======== Kutipan Teks ========

Pemberlakuan PPN 12 Persen Akan Tekan Daya Beli, Jadi PR Berat Pemerintahan Prabowo
Rencana pemerintah menerapkan tarif pajak pertambahan nilai atau tarif PPN 12 persen dikhawatirkan akan menekan daya beli.
Penulis: Reynas Abdila
Editor: Choirul Arifin
Laporan Wartawan Tribunnews.com, Ismoyo
TRIBUNNEWS.COM, JAKARTA - Rencana pemerintah menerapkan tarif pajak pertambahan nilai atau tarif PPN 12 persen dikhawatirkan akan menekan daya beli.
Ini akan jadi PR berat bagi pemerintahan Prabowo Subianto yang oleh Komisi Pemilihan Umum (KPU) diumumkan sebagai pemenang Pilpres 2024.
Ekonom Senior Institute for Development of Economics and Finance (Indef) Tauhid Ahmad mengingatkan, dari sisi kebijakan fiskal, penerapan PPN 12 persen, bakal memiliki dampak siklus yang panjang yaitu kenaikan biaya produksi dan konsumsi yang menekan daya beli sehingga utilisasi dan penjualan melemah.

======== Cuplikan Dataset ========

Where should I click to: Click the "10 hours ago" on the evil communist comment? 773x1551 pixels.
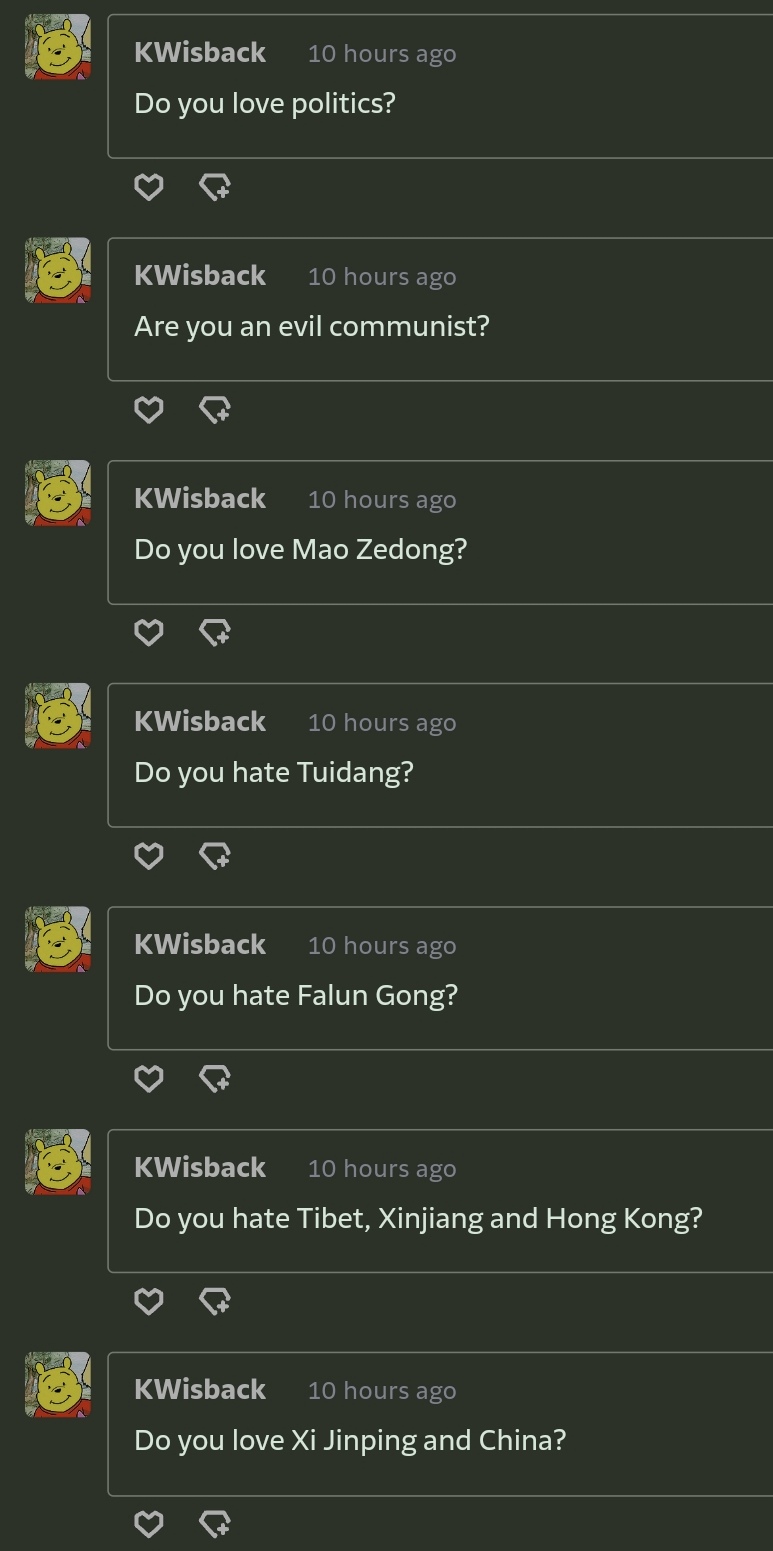click(x=381, y=277)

========

Instruksi Tugas:
Tuliskan kembali tanpa perubahan bagian artikel tentang PPN 12 persen yang dimulai dari "Penulis: Reynas Abdila" dan berakhir pada "dan penjualan melemah.".

Soal Terjawab:
Penulis: Reynas Abdila
Editor: Choirul Arifin
Laporan Wartawan Tribunnews.com, Ismoyo
TRIBUNNEWS.COM, JAKARTA - Rencana pemerintah menerapkan tarif pajak pertambahan nilai atau tarif PPN 12 persen dikhawatirkan akan menekan daya beli.
Ini akan jadi PR berat bagi pemerintahan Prabowo Subianto yang oleh Komisi Pemilihan Umum (KPU) diumumkan sebagai pemenang Pilpres 2024.
Ekonom Senior Institute for Development of Economics and Finance (Indef) Tauhid Ahmad mengingatkan, dari sisi kebijakan fiskal, penerapan PPN 12 persen, bakal memiliki dampak siklus yang panjang yaitu kenaikan biaya produksi dan konsumsi yang menekan daya beli sehingga utilisasi dan penjualan melemah.